第725話 女神たちの思惑(2)
「誰が人格破綻者だ! 俺にも人の心くらいあるわ! 言われなき中傷に俺は断固として抗議するぞクソ女神!」
ソレイユの言葉に一瞬で怒り狂った前髪は、ソレイユと同じようにテーブルを叩き立ち上がった。そしてどこぞのチンピラのように、座っていたイスに片足を上げた。前髪野郎のビジュアルと相まって、絶望的に似合っていない。どっからどう見ても、イキった痛い奴である。
「何が言われなき中傷ですかこのアホ前髪! どっからどう聞いても、正当な意見でしょう! そういうところが人格が破綻していると言っているんですが!?」
「アホか! そんなこと言ったら俺のさっきの言葉も正当な意見だろ! 神のくせに自分を客観視も出来ねえのか? 恥っずかしい」
「上等じゃないですかこの下等生物! あなたに神の力見せてあげましょうか!?」
「本性現しやがったなゴミ上位種! おーおー、見せてみろよ。こっちも下等生物の底力見せてやるからよ! ジャイアントキリングだぜ!」
ソレイユと影人は、先ほどのシリアスで感動的な雰囲気はどこへやら、近距離からお互いに罵詈雑言を浴びせあった。最近言い合いをしていなかったから、何だか随分と久しぶりな感じである。
「今日こそやるか!? このクソ女神!」
「やってやろうじゃありませんかこのクソ前髪! タイマンです!」
ギャースカギャースカと騒ぐ2人。そんな2人の様子を、影人の視聴覚から見聞きしていたイヴは、
『くくっ、本当飽きねえ奴らだぜ』
と笑っていたのだった。
「――ふん。相変わらず辛気臭い場所ね、ここは」
この世界のどこか、辺りが暗闇に包まれた場所。およそ100年ぶりに、自分たちの本拠地に戻って来た少女――『十闇』第3の闇、『闇導姫』のダークレイはつまらなさそうにそう呟いた。
「けっ、辛気臭いのはてめえだろ。100年前から変わらねえ、ずっと苛ついたような話し方しやがって。ガキかってんだ」
そんなダークレイの呟きに、冥がそう言葉を発した。その声は明らかに不機嫌であった。スプリガンと満足いくまで戦えなかった事が原因だと、明らかに分かる。
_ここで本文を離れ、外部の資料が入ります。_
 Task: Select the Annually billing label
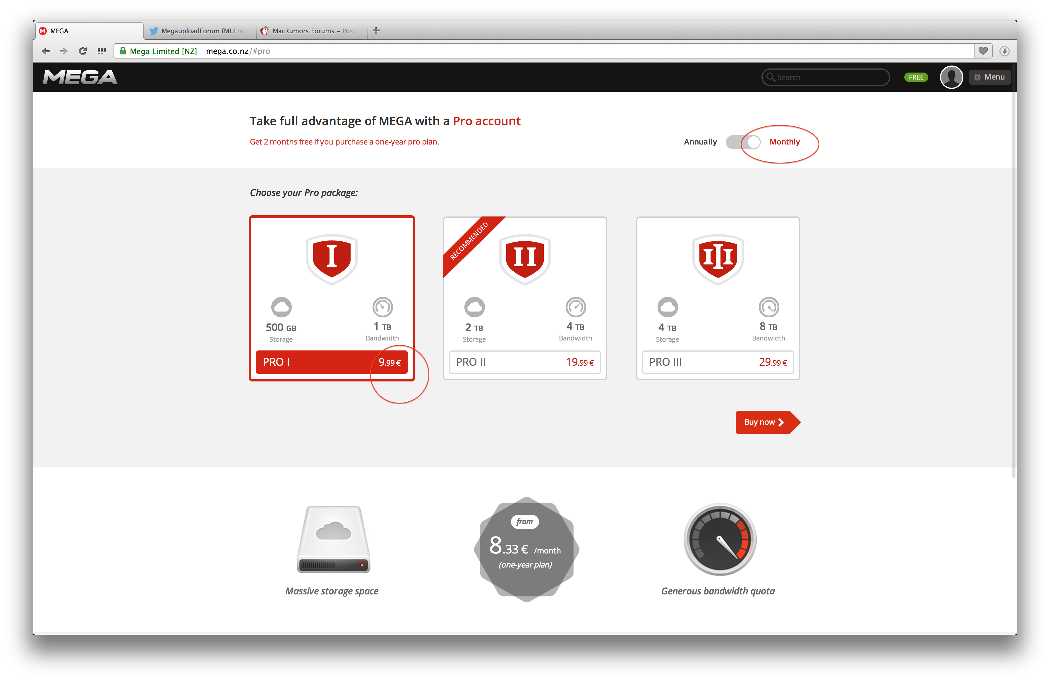(700, 142)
「・・・・・・・・あんたにだけは言われたくないわ。戦い戦い戦いって、それこそ子供みたい」
「ああ? 誰がガキだって?」
ダークレイに蔑むような目を向けられた冥は、その目に苛立ちダークレイに詰め寄ろうとした。だが、そんな冥をゾルダートが止めた。
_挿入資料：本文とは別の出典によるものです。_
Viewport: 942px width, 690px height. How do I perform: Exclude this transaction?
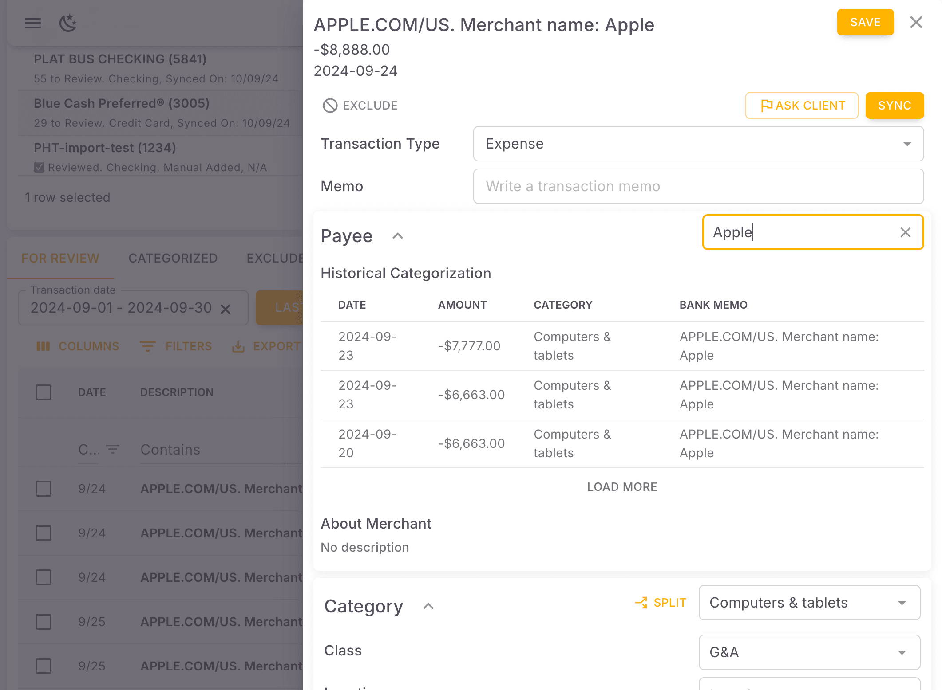(x=360, y=105)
「さっきの戦いの後で、その元気のよさは大したもんだがやめとけ冥。ダークレイのお嬢さんは、まだ力を解放してない。今お前がボコっちまえば、お前が嫌いな弱い者いじめになるぜ? まあ、俺は弱い者いじめ大好きだが、お前はそれを望まねえだろ?」
「・・・・・・・・・・チッ、クソが」
ヘラヘラとした笑みを浮かべながら、巧みに冥が聞かざるを得ない理由を述べたゾルダートに、冥はそう吐き捨てた。そして、冥はダークレイを一瞥すると、闇の中へと消えて行った。